Роль якобинской диктатуры в нормализации обстановки в стране по-разному оценивалась в европейской публицистике рубежа веков. «Критическое осмысление феномена террора, – пишет А.В. Чудинов, – началось уже на следующий день после термидорианского переворота». «Родившаяся в то время “черная легенда” Робеспьера представляла собой первую, тогда еще примитивную и эмоциональную попытку истолковать одновременно и террор и личность Робеспьера: “чудовищная система” была неотделима от “тирана”, а сам он представлялся монстром, управляющим страной по колено в крови»26. Некоторые коррективы в это утверждение внес И.З. Серман, показав, что «не только Карамзин, но и Шатобриан не согласен с этой легендой»27. Со своей стороны добавлю, что довольно своеобразно эта «черная легенда» преломлялась в сознании Жозефа де Местра.
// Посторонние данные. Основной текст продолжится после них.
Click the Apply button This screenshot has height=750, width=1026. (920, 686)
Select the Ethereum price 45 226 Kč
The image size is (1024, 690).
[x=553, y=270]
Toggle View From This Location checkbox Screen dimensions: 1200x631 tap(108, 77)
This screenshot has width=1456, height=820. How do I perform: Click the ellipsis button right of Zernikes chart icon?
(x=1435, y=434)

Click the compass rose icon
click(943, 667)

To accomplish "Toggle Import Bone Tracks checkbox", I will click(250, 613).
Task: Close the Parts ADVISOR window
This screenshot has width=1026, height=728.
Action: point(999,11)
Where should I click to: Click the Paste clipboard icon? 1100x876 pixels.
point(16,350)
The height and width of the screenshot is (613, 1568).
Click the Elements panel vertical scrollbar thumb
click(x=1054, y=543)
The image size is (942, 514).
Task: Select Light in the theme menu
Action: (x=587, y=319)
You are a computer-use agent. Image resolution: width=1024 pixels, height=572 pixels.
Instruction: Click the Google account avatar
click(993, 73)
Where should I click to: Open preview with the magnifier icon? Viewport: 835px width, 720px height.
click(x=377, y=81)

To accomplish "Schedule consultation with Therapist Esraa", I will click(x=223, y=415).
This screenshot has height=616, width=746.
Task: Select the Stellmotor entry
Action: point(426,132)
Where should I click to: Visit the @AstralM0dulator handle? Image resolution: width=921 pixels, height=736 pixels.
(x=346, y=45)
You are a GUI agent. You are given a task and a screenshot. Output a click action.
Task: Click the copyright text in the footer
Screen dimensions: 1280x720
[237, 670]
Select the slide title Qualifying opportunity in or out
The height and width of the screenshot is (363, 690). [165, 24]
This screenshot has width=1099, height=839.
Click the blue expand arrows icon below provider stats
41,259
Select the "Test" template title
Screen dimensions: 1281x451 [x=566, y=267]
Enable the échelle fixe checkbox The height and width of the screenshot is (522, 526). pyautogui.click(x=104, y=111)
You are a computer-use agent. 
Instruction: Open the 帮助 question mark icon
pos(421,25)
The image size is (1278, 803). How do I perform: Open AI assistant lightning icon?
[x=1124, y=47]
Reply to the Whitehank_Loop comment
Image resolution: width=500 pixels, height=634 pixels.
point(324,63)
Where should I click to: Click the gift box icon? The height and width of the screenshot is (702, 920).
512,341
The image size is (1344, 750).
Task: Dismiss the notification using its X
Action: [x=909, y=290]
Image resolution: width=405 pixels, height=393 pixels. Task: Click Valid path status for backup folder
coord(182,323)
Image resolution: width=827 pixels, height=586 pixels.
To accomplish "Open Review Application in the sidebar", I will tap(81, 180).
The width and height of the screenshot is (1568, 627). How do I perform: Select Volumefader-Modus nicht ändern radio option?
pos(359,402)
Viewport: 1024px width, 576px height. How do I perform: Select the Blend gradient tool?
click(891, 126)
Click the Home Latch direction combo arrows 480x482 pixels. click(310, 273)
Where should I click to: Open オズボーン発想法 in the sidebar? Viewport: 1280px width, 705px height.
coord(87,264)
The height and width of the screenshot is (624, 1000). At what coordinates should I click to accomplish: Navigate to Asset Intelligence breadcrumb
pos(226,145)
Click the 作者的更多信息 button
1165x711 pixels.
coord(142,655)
В своей книге «Рассуждения о Франции» Ж. де Местр парадоксальным образом отмечал спасительную для Франции роль якобинской диктатуры. Якобинцам, по его мнению, удалось сохранить суверенитет страны и одновременно создать такой режим, который неизбежно должен был привести к собственному падению и восстановлению монархии. Если бы во главе Франции в то время стоял король, то ему вряд ли удалось бы спасти страну, так как у него не было союзников. Местр прекрасно понимал, что цель коалиции европейских государств – не укрепление монархии, а расчленение Франции.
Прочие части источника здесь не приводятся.